$\displaystyle{\int_0^4} x \sqrt{36-x^2}dx$
This is a pretty basic question but I have something very wrong with my idea of U substitution. So what I do is set u = $ 36-x^2 $ which then gives me $\displaystyle du =-2xdx$ So what I do next is divide by -2 and get –$\displaystyle \frac{1}{2}du = dx$ So then you need to change your bounds which would I think give you
$\displaystyle-\frac{1}{2} {\int_{36}^{20}} \sqrt{u}$ du if you plug the original bounds back into the equation for u. So I get the integral to be $\displaystyle\frac{1}{3}u^{3/2}$ after integrating.

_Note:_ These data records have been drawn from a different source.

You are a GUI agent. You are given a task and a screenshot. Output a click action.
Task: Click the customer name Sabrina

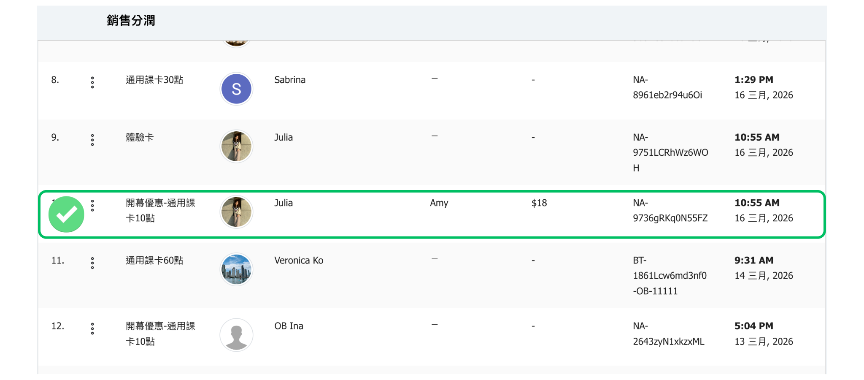290,80
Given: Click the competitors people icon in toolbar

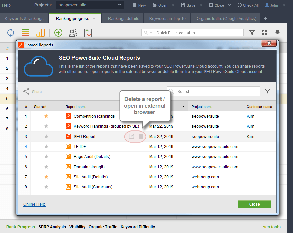Looking at the screenshot, I should click(73, 33).
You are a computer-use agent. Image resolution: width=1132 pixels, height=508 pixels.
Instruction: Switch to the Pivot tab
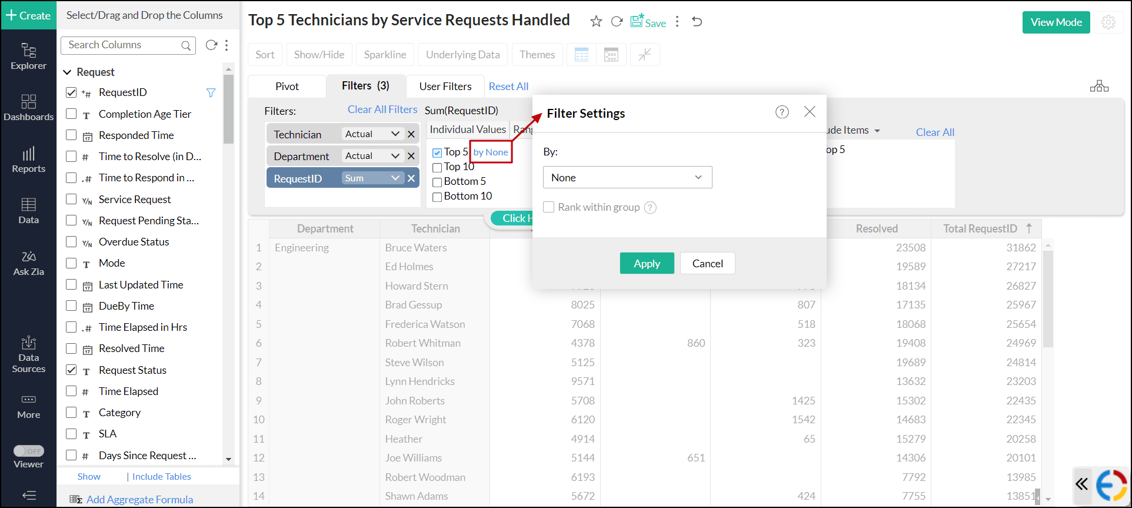click(x=287, y=87)
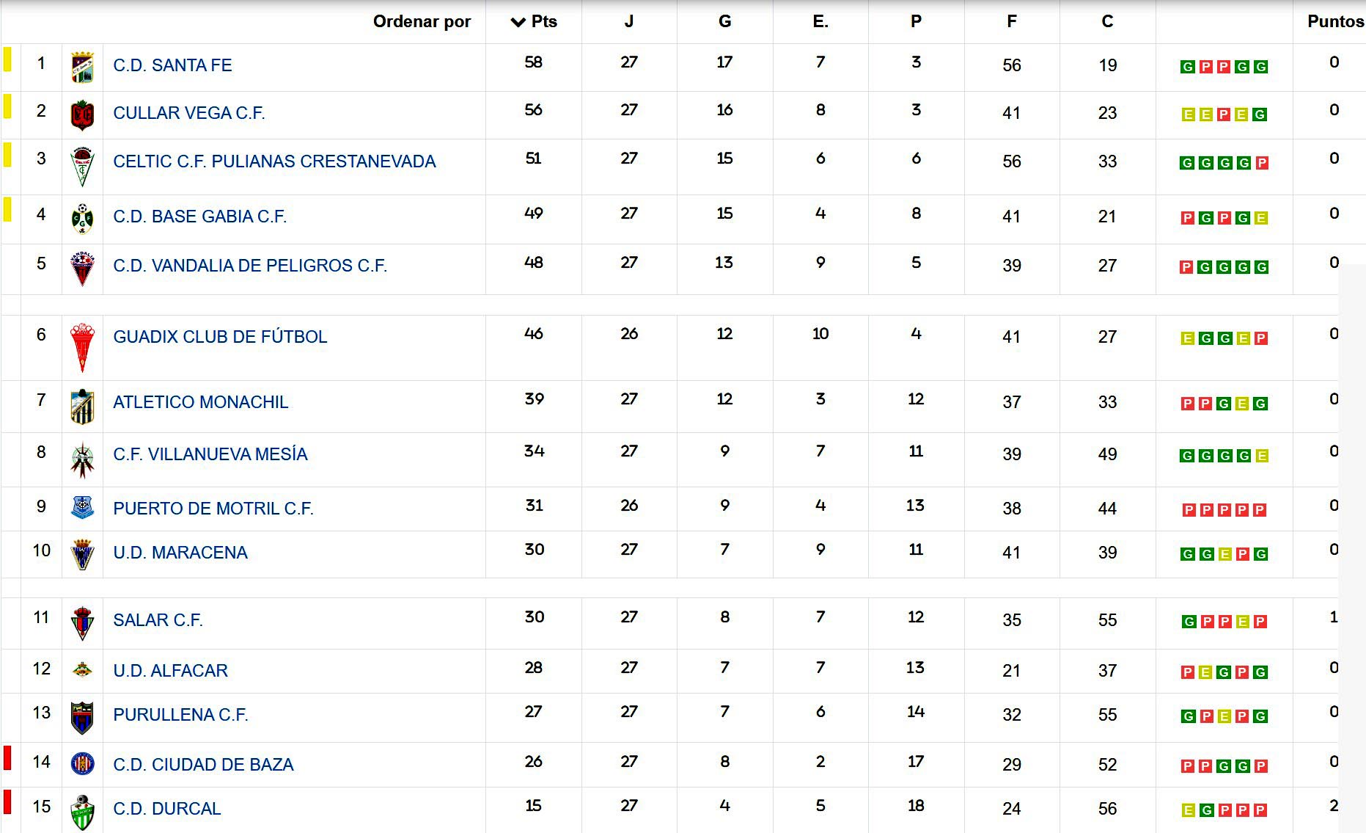This screenshot has width=1366, height=833.
Task: Open the C.F. Villanueva Mesía team link
Action: tap(210, 454)
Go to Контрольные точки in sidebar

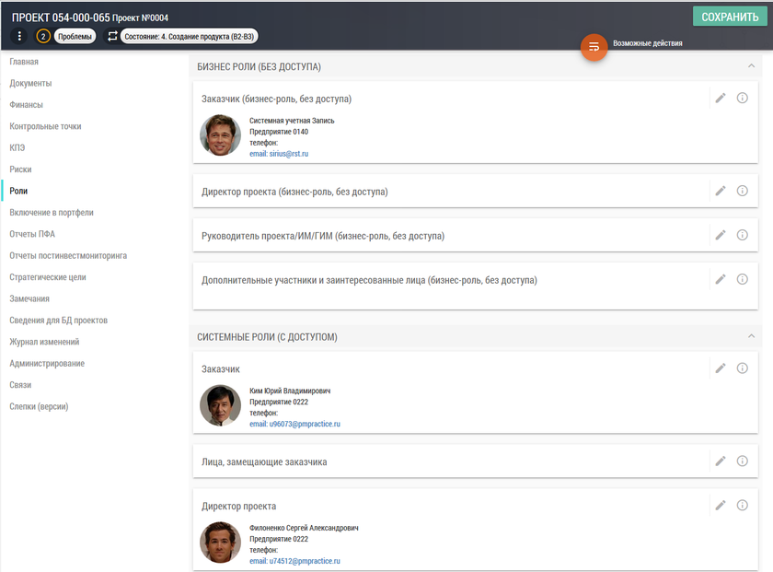point(45,126)
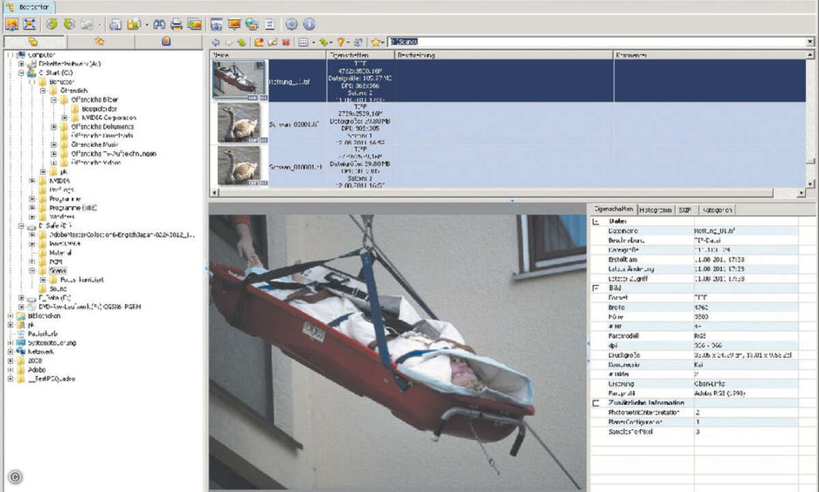Click the funnel filter icon

point(340,42)
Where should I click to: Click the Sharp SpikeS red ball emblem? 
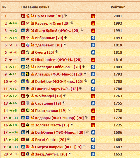tap(27, 30)
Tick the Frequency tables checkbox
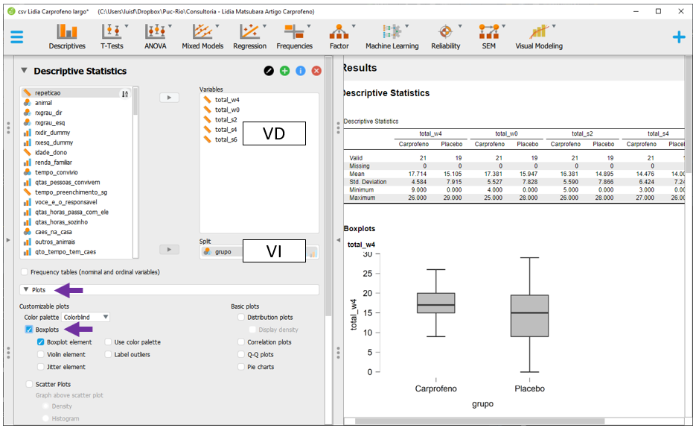The image size is (696, 428). pos(25,272)
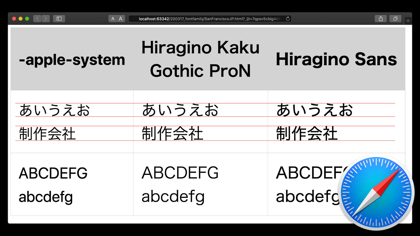Screen dimensions: 420x236
Task: Decrease text size with the small A icon
Action: (x=112, y=19)
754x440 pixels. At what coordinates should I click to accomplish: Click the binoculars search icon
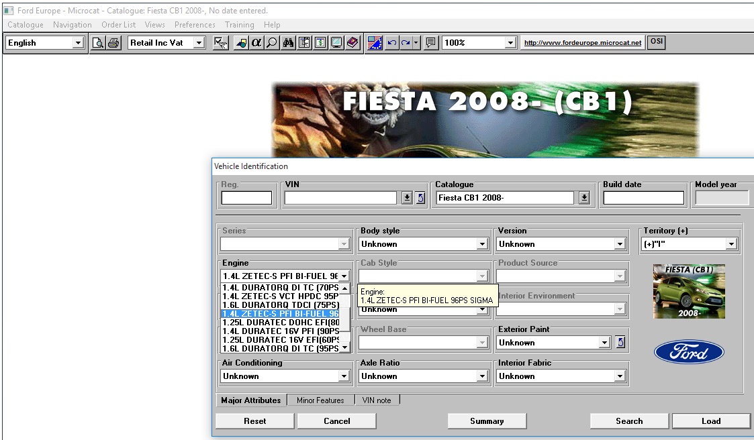pyautogui.click(x=289, y=43)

I did flip the bounds so 36 is on top and 20 is on bottom and $\displaystyle \frac{1}{2}$ becomes positive. I evaluate on the bounds and I am getting $\displaystyle \frac{216}{3}-\frac{40\sqrt{5}}{3}$ which I know to be incorrect. Where am I going wrong?
The correct answer based on my book is $\displaystyle \frac{21\sqrt{21}-5\sqrt{5}}{3}$
Best Answer
Guessing: A study guide or a computerized grader is expecting to see $72 - \frac{40\sqrt{5}}{3}$. But $\frac{216}{3} = 72$, so these are equivalent.